▸ Data supplied
[Start of section]

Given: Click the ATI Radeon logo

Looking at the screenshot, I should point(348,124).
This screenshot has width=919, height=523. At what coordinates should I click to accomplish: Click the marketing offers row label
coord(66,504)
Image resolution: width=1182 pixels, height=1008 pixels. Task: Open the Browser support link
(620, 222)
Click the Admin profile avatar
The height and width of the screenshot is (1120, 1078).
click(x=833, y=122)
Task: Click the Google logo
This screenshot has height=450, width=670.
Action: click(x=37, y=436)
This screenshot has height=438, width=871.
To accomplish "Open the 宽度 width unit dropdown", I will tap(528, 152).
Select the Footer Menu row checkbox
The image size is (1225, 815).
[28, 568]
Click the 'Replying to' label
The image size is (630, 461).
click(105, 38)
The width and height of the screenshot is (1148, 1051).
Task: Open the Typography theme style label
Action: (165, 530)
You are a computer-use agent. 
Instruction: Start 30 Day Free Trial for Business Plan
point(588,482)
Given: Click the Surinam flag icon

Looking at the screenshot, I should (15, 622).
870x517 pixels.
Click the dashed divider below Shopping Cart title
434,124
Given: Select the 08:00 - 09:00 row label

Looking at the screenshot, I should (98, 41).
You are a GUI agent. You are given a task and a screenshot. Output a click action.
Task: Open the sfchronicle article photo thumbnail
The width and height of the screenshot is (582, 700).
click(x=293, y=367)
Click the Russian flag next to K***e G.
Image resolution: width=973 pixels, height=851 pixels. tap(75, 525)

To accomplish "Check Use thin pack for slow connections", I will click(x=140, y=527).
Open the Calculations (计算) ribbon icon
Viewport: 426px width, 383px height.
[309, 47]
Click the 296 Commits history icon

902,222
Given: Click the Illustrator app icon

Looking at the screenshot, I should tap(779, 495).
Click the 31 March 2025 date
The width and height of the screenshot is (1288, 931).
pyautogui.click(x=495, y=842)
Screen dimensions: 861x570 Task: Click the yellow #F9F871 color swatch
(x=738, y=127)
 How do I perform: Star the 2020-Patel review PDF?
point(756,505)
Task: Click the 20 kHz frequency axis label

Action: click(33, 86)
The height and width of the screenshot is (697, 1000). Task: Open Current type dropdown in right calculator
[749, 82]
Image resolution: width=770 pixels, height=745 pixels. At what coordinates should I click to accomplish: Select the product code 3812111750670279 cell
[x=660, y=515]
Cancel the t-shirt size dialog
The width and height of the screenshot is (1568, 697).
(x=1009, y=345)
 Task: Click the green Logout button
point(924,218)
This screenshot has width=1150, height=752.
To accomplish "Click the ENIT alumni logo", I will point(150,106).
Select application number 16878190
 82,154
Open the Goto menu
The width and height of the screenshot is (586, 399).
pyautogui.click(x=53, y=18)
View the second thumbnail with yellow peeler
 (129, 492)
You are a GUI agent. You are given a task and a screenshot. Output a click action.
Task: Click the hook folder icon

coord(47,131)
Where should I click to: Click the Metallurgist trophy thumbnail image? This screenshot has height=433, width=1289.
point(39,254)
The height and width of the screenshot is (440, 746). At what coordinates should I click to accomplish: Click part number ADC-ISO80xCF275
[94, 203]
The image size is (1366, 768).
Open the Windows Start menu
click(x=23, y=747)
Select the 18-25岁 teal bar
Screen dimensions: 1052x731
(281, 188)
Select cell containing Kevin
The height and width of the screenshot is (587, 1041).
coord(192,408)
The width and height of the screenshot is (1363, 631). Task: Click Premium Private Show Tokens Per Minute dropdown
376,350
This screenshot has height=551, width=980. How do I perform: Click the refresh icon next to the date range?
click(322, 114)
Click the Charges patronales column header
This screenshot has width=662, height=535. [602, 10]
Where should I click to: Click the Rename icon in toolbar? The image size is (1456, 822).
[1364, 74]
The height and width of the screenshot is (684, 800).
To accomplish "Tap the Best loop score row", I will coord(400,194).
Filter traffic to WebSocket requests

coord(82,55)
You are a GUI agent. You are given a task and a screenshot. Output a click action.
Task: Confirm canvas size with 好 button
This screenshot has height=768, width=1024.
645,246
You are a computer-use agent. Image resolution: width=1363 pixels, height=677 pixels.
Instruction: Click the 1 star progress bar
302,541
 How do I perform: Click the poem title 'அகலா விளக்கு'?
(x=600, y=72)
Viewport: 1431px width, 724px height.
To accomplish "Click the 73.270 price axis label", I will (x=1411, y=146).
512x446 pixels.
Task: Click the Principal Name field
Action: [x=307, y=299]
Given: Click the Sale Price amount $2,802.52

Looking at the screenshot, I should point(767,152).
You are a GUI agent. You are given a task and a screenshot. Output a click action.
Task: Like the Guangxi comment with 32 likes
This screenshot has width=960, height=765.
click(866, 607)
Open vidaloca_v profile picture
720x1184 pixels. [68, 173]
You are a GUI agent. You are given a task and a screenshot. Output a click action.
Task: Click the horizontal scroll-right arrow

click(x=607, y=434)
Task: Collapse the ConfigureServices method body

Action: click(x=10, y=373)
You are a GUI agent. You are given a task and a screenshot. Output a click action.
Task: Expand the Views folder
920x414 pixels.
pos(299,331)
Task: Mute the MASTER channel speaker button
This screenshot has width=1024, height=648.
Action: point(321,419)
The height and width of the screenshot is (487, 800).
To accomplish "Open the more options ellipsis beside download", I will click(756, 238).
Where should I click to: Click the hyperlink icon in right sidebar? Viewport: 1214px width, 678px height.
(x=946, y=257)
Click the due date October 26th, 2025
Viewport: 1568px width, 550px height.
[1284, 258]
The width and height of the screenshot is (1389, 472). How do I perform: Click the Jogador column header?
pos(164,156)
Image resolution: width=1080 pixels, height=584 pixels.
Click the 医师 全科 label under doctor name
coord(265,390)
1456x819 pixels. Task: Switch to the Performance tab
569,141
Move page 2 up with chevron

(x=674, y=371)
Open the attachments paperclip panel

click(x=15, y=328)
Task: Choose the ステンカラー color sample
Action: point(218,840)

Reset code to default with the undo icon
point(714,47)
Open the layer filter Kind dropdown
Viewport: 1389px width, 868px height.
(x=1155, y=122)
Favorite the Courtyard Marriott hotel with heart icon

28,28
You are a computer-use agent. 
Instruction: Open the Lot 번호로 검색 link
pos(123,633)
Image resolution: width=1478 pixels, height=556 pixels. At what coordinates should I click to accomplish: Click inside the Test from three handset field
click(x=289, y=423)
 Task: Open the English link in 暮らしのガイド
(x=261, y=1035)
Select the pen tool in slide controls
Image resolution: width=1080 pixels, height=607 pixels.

[End of section]

▸ Requirement
Go through the listing and write out each line exactly.

▸ Answer to this task
Given: Click the ATI Radeon logo

Looking at the screenshot, I should point(348,124).
This screenshot has width=919, height=523. At what coordinates should I click to accomplish: Click the marketing offers row label
coord(66,504)
Image resolution: width=1182 pixels, height=1008 pixels. Task: Open the Browser support link
(620, 222)
Click the Admin profile avatar
The height and width of the screenshot is (1120, 1078).
click(x=833, y=122)
Task: Click the Google logo
This screenshot has height=450, width=670.
Action: click(x=37, y=436)
This screenshot has height=438, width=871.
To accomplish "Open the 宽度 width unit dropdown", I will tap(528, 152).
Select the Footer Menu row checkbox
The image size is (1225, 815).
[28, 568]
Click the 'Replying to' label
The image size is (630, 461).
click(105, 38)
The width and height of the screenshot is (1148, 1051).
Task: Open the Typography theme style label
Action: (165, 530)
You are a computer-use agent. 
Instruction: Start 30 Day Free Trial for Business Plan
point(588,482)
Given: Click the Surinam flag icon

Looking at the screenshot, I should (15, 622).
870x517 pixels.
Click the dashed divider below Shopping Cart title
434,124
Given: Select the 08:00 - 09:00 row label

Looking at the screenshot, I should (98, 41).
You are a GUI agent. You are given a task and a screenshot. Output a click action.
Task: Open the sfchronicle article photo thumbnail
The width and height of the screenshot is (582, 700).
click(x=293, y=367)
Click the Russian flag next to K***e G.
Image resolution: width=973 pixels, height=851 pixels. tap(75, 525)

To accomplish "Check Use thin pack for slow connections", I will click(x=140, y=527).
Open the Calculations (计算) ribbon icon
Viewport: 426px width, 383px height.
[309, 47]
Click the 296 Commits history icon

902,222
Given: Click the Illustrator app icon

Looking at the screenshot, I should tap(779, 495).
Click the 31 March 2025 date
The width and height of the screenshot is (1288, 931).
pyautogui.click(x=495, y=842)
Screen dimensions: 861x570 Task: Click the yellow #F9F871 color swatch
(x=738, y=127)
 How do I perform: Star the 2020-Patel review PDF?
point(756,505)
Task: Click the 20 kHz frequency axis label

Action: click(33, 86)
The height and width of the screenshot is (697, 1000). Task: Open Current type dropdown in right calculator
[749, 82]
Image resolution: width=770 pixels, height=745 pixels. At what coordinates should I click to accomplish: Select the product code 3812111750670279 cell
[x=660, y=515]
Cancel the t-shirt size dialog
The width and height of the screenshot is (1568, 697).
(x=1009, y=345)
 Task: Click the green Logout button
point(924,218)
This screenshot has width=1150, height=752.
To accomplish "Click the ENIT alumni logo", I will point(150,106).
Select application number 16878190
 82,154
Open the Goto menu
The width and height of the screenshot is (586, 399).
pyautogui.click(x=53, y=18)
View the second thumbnail with yellow peeler
 (129, 492)
You are a GUI agent. You are given a task and a screenshot. Output a click action.
Task: Click the hook folder icon

coord(47,131)
Where should I click to: Click the Metallurgist trophy thumbnail image? This screenshot has height=433, width=1289.
point(39,254)
The height and width of the screenshot is (440, 746). At what coordinates should I click to accomplish: Click part number ADC-ISO80xCF275
[94, 203]
The image size is (1366, 768).
Open the Windows Start menu
click(x=23, y=747)
Select the 18-25岁 teal bar
Screen dimensions: 1052x731
(281, 188)
Select cell containing Kevin
The height and width of the screenshot is (587, 1041).
coord(192,408)
The width and height of the screenshot is (1363, 631). Task: Click Premium Private Show Tokens Per Minute dropdown
376,350
This screenshot has height=551, width=980. How do I perform: Click the refresh icon next to the date range?
click(322, 114)
Click the Charges patronales column header
This screenshot has width=662, height=535. [602, 10]
Where should I click to: Click the Rename icon in toolbar? The image size is (1456, 822).
[1364, 74]
The height and width of the screenshot is (684, 800).
To accomplish "Tap the Best loop score row", I will coord(400,194).
Filter traffic to WebSocket requests

coord(82,55)
You are a GUI agent. You are given a task and a screenshot. Output a click action.
Task: Confirm canvas size with 好 button
This screenshot has height=768, width=1024.
645,246
You are a computer-use agent. Image resolution: width=1363 pixels, height=677 pixels.
Instruction: Click the 1 star progress bar
302,541
 How do I perform: Click the poem title 'அகலா விளக்கு'?
(x=600, y=72)
Viewport: 1431px width, 724px height.
To accomplish "Click the 73.270 price axis label", I will (x=1411, y=146).
512x446 pixels.
Task: Click the Principal Name field
Action: [x=307, y=299]
Given: Click the Sale Price amount $2,802.52

Looking at the screenshot, I should point(767,152).
You are a GUI agent. You are given a task and a screenshot. Output a click action.
Task: Like the Guangxi comment with 32 likes
This screenshot has width=960, height=765.
click(866, 607)
Open vidaloca_v profile picture
720x1184 pixels. [68, 173]
You are a GUI agent. You are given a task and a screenshot. Output a click action.
Task: Click the horizontal scroll-right arrow

click(x=607, y=434)
Task: Collapse the ConfigureServices method body

Action: click(x=10, y=373)
You are a GUI agent. You are given a task and a screenshot. Output a click action.
Task: Expand the Views folder
920x414 pixels.
pos(299,331)
Task: Mute the MASTER channel speaker button
This screenshot has width=1024, height=648.
Action: point(321,419)
The height and width of the screenshot is (487, 800).
To accomplish "Open the more options ellipsis beside download", I will click(756, 238).
Where should I click to: Click the hyperlink icon in right sidebar? Viewport: 1214px width, 678px height.
(x=946, y=257)
Click the due date October 26th, 2025
Viewport: 1568px width, 550px height.
[1284, 258]
The width and height of the screenshot is (1389, 472). How do I perform: Click the Jogador column header?
pos(164,156)
Image resolution: width=1080 pixels, height=584 pixels.
Click the 医师 全科 label under doctor name
coord(265,390)
1456x819 pixels. Task: Switch to the Performance tab
569,141
Move page 2 up with chevron

(x=674, y=371)
Open the attachments paperclip panel

click(x=15, y=328)
Task: Choose the ステンカラー color sample
Action: point(218,840)

Reset code to default with the undo icon
point(714,47)
Open the layer filter Kind dropdown
Viewport: 1389px width, 868px height.
(x=1155, y=122)
Favorite the Courtyard Marriott hotel with heart icon

28,28
You are a computer-use agent. 
Instruction: Open the Lot 번호로 검색 link
pos(123,633)
Image resolution: width=1478 pixels, height=556 pixels. At what coordinates should I click to accomplish: Click inside the Test from three handset field
click(x=289, y=423)
 Task: Open the English link in 暮らしのガイド
(x=261, y=1035)
Select the pen tool in slide controls
Image resolution: width=1080 pixels, height=607 pixels.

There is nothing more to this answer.